*What is needed*.
The full listing is to be returned exactly as given, but without pictures.

*Exercise materials*.

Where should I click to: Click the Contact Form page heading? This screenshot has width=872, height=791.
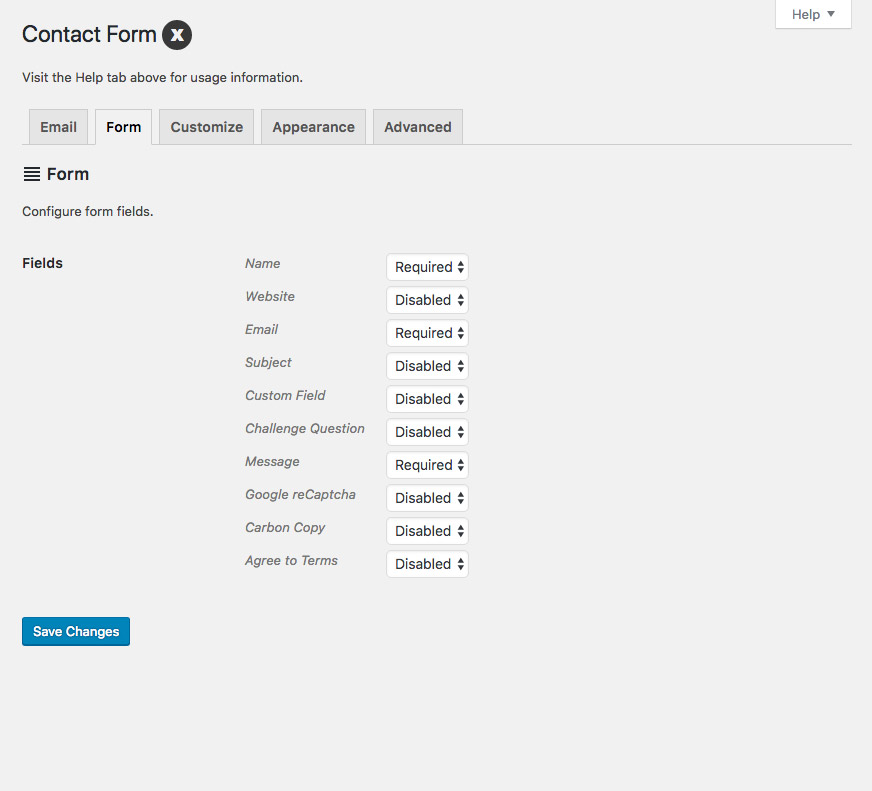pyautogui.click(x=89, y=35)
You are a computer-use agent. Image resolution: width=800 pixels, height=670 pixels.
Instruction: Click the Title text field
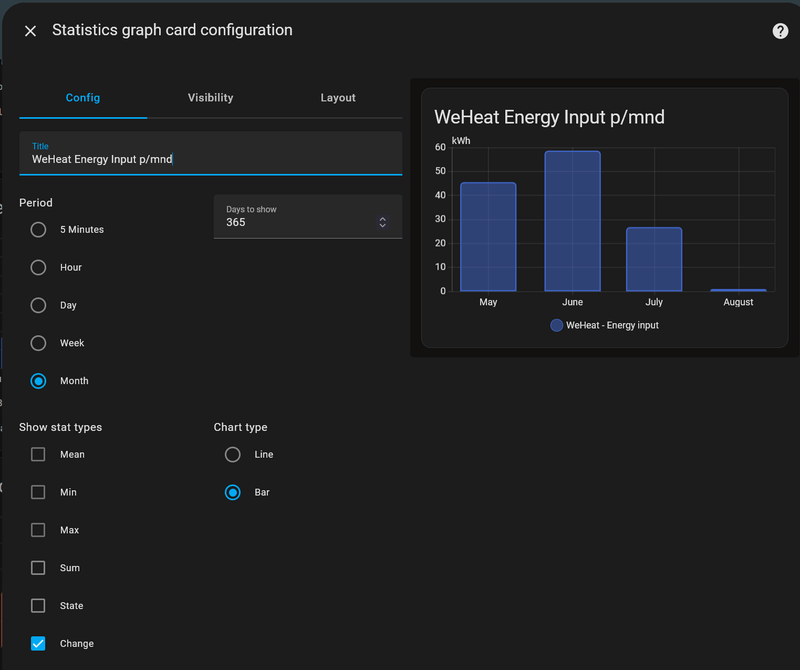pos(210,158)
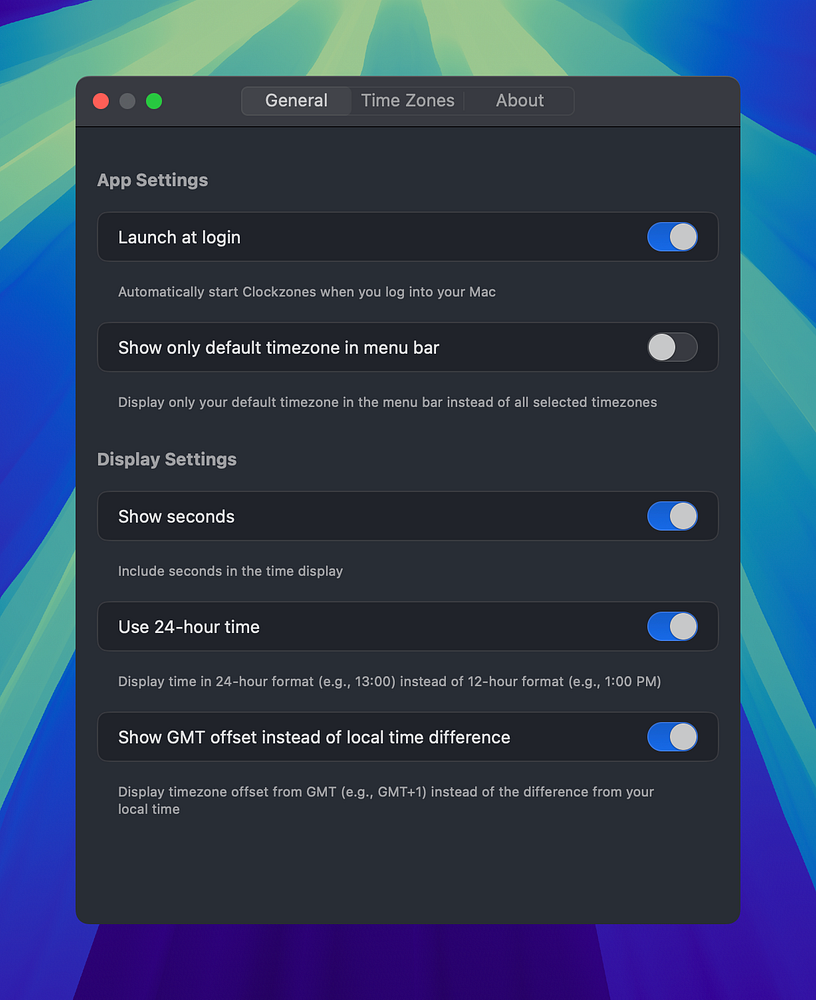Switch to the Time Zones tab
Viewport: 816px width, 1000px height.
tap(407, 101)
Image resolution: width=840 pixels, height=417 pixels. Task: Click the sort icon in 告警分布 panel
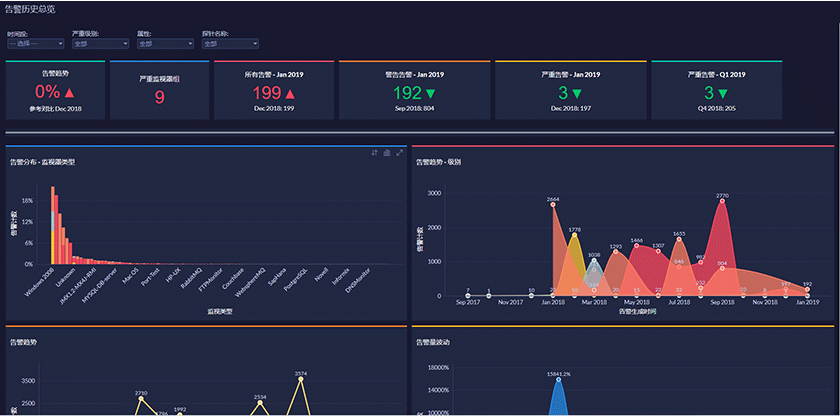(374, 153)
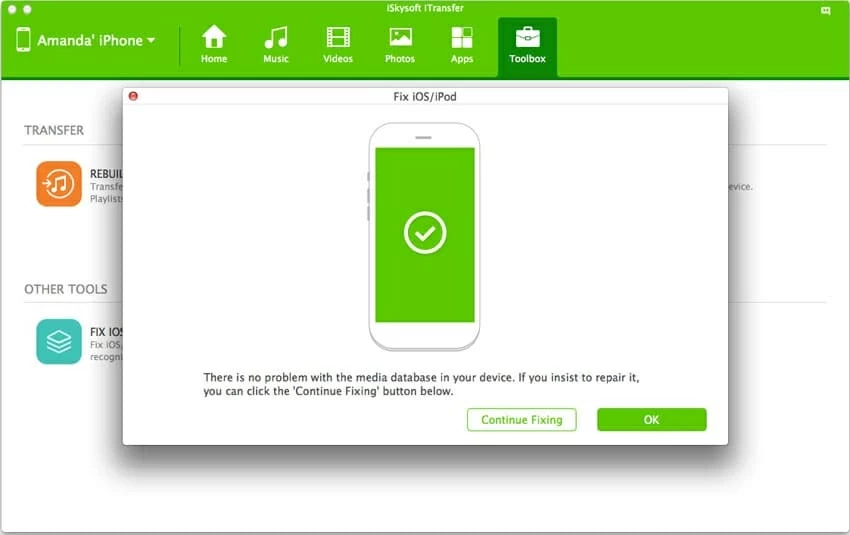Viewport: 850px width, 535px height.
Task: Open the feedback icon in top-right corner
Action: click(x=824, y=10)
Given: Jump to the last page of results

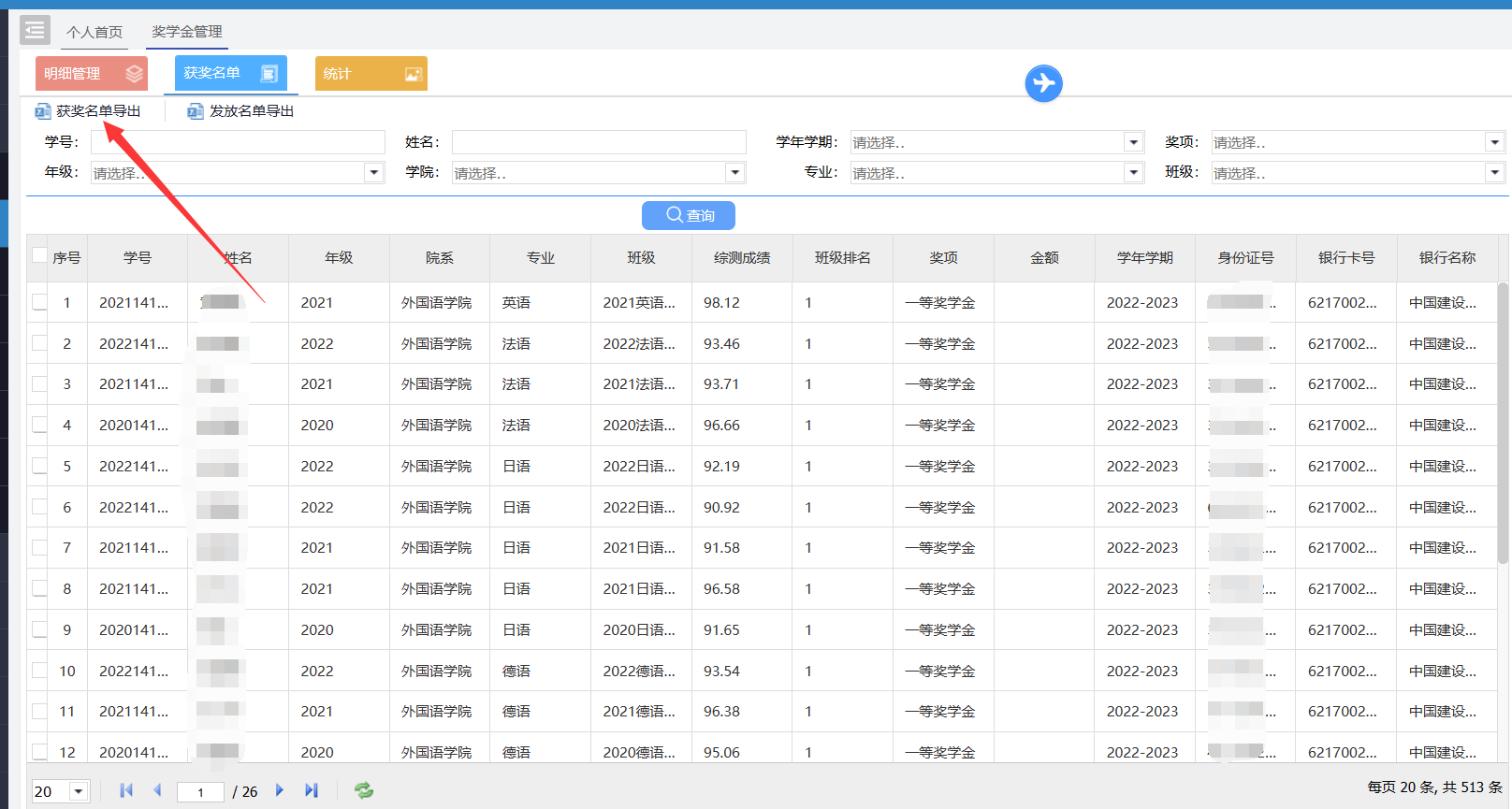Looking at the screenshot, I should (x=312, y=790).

*Reply to the task*.
Where should I click to: Click the Contact Form page heading? This screenshot has width=872, height=791.
pyautogui.click(x=89, y=35)
You are a computer-use agent. Image resolution: width=800 pixels, height=670 pixels.
Instruction: Click the Title text field
pos(210,158)
Switch to the Time Zones tab
Viewport: 816px width, 1000px height.
tap(407, 101)
Image resolution: width=840 pixels, height=417 pixels. Task: Click the sort icon in 告警分布 panel
(374, 153)
Viewport: 850px width, 535px height.
Task: Open the feedback icon in top-right corner
Action: click(x=824, y=10)
Given: Jump to the last page of results

Looking at the screenshot, I should (x=312, y=790).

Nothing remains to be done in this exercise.